The lines needed run from the one that contains "At what coordinates" through the end of the material below, both included; write them out exactly, with no pictures.
- Opening Delimiter -
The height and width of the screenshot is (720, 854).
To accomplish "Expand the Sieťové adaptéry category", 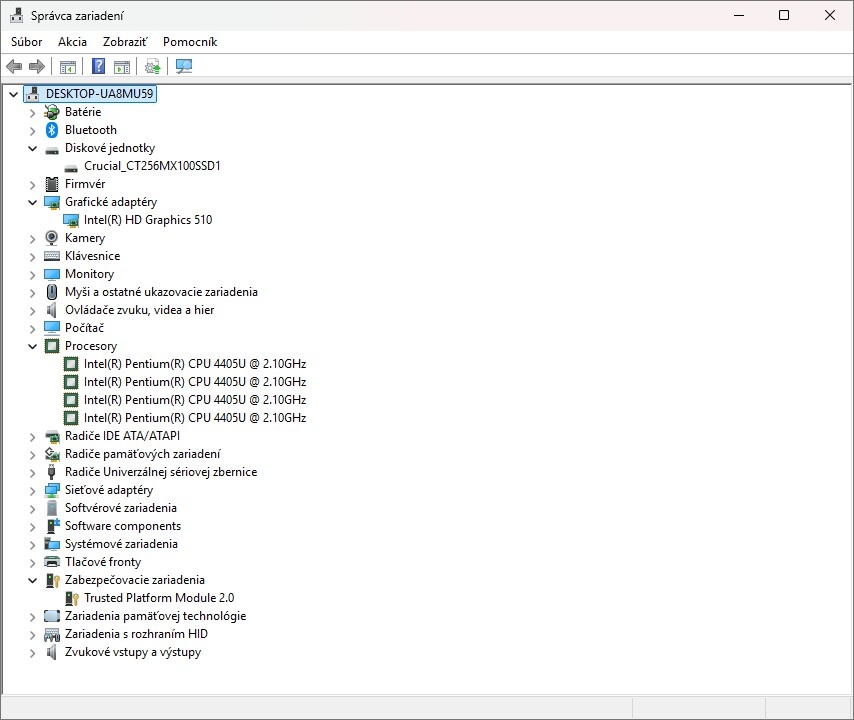I will point(32,489).
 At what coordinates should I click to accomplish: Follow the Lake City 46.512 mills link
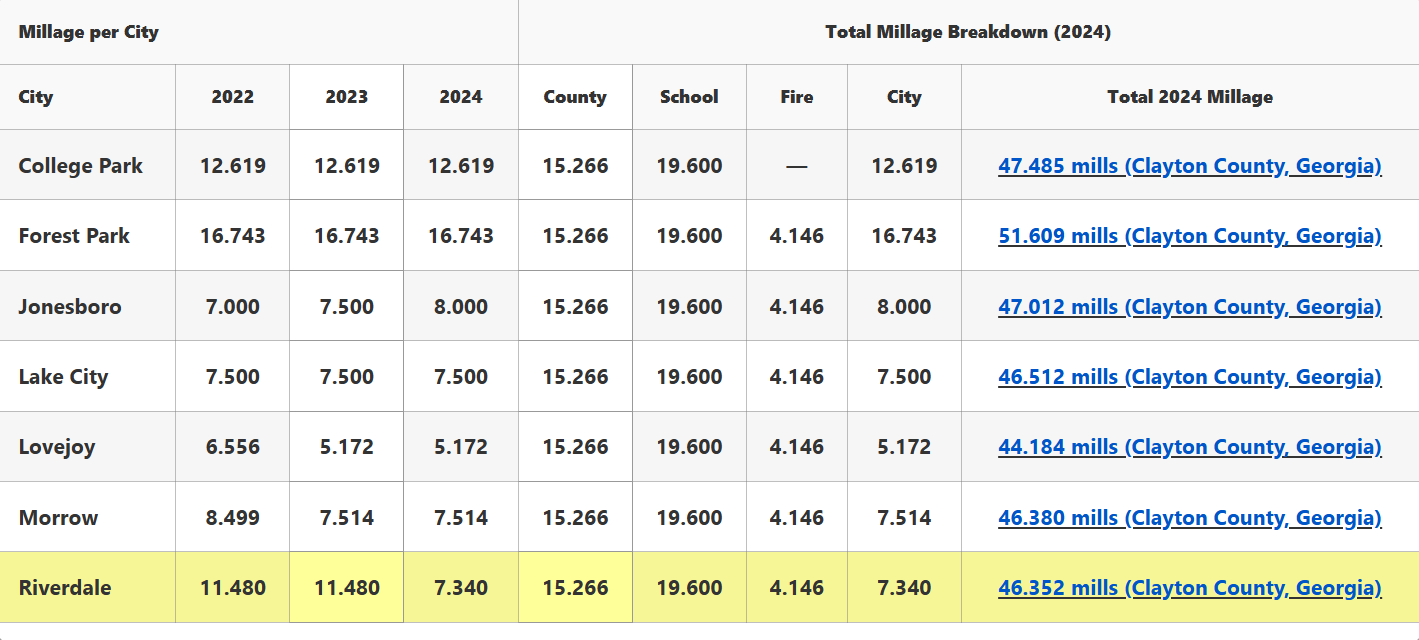tap(1189, 377)
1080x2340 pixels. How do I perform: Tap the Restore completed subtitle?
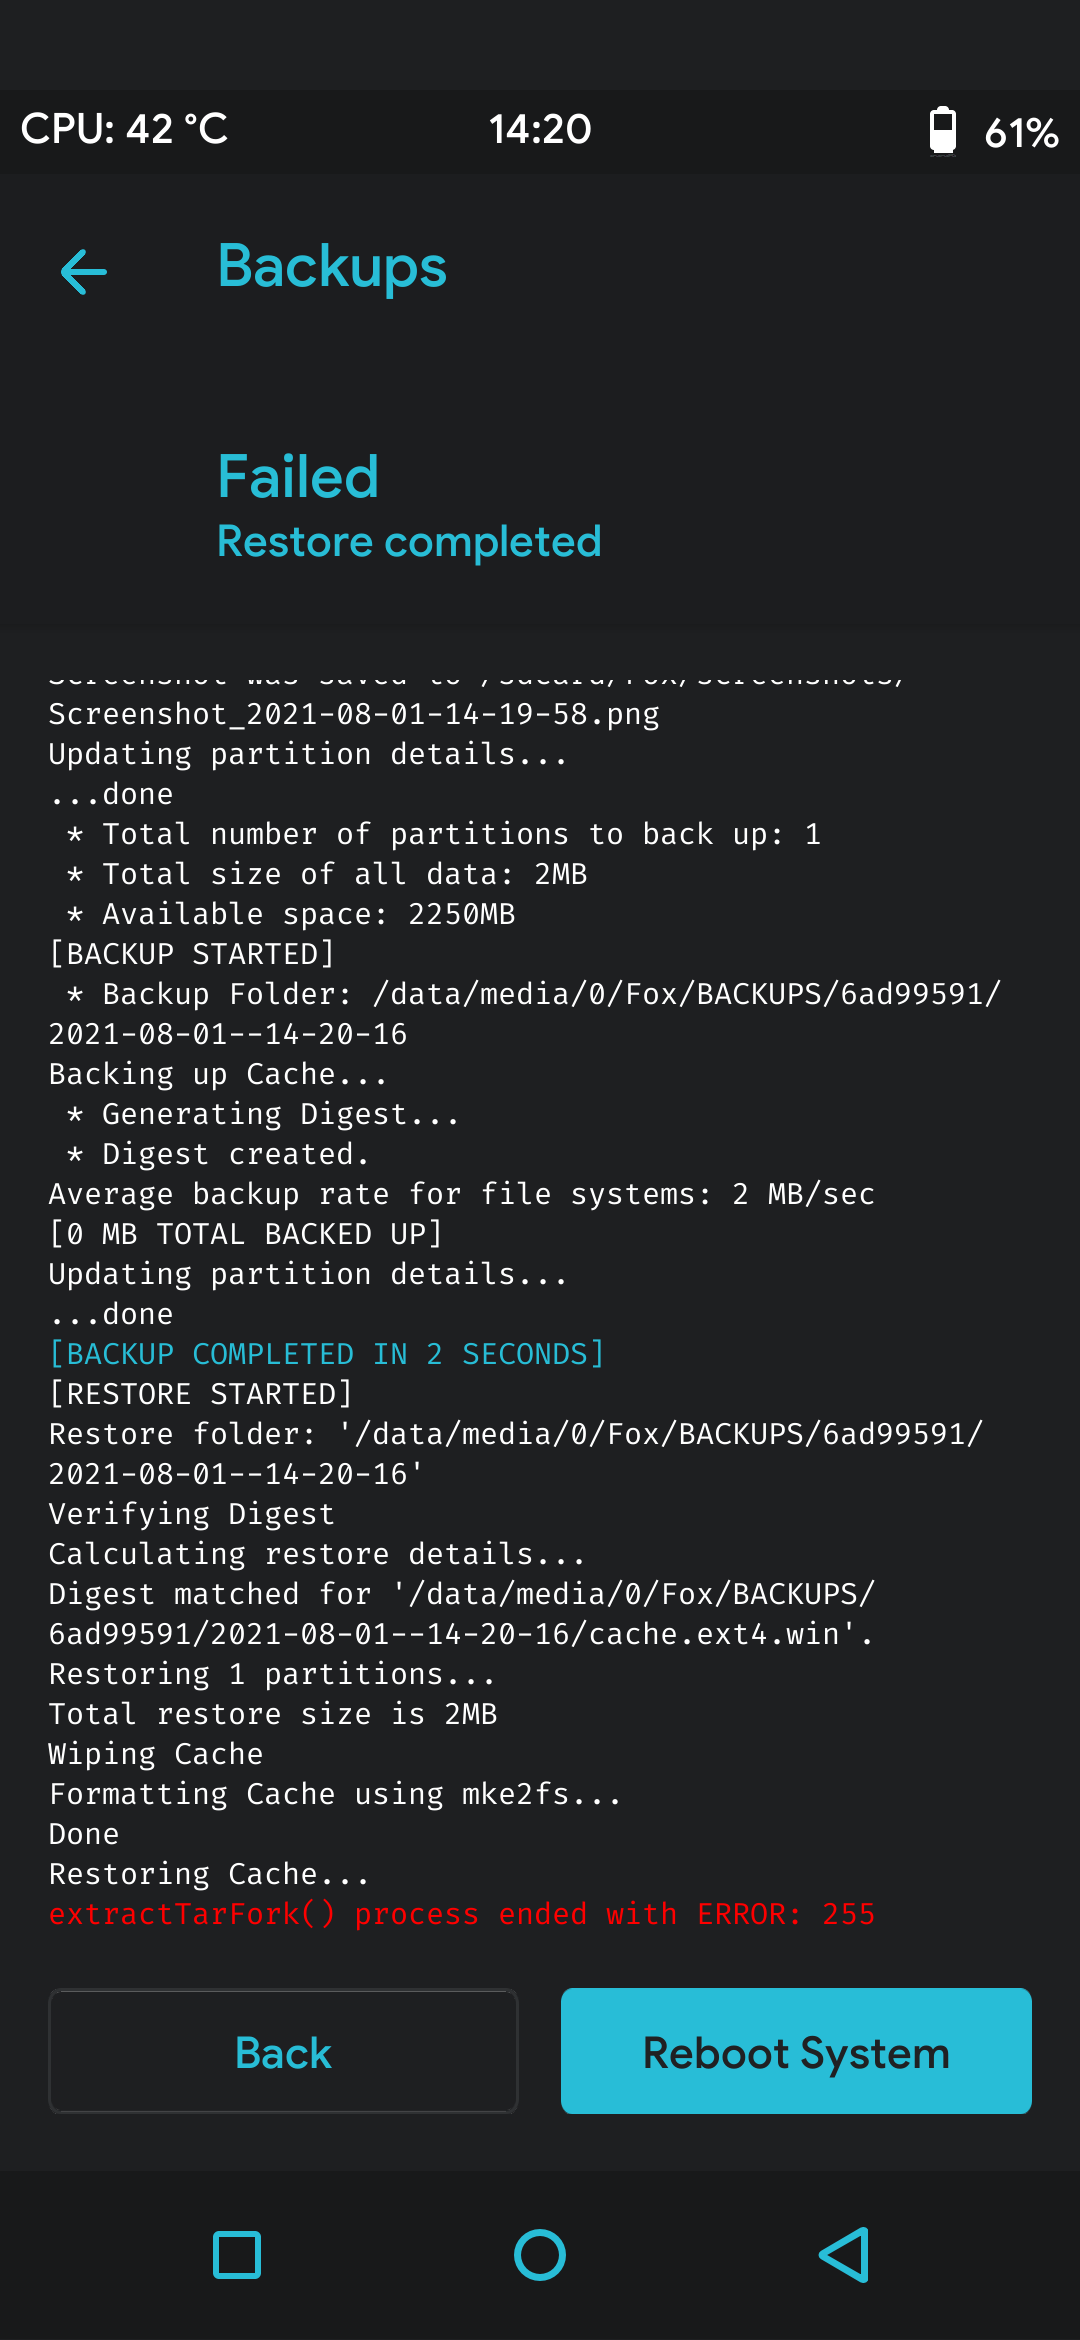[x=409, y=541]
- Closing Delimiter -
- _Solved problem_
 At what coordinates should I click to accomplish: Follow the Lake City 46.512 mills link
tap(1189, 377)
1080x2340 pixels. How do I perform: Tap the Restore completed subtitle?
[x=409, y=541]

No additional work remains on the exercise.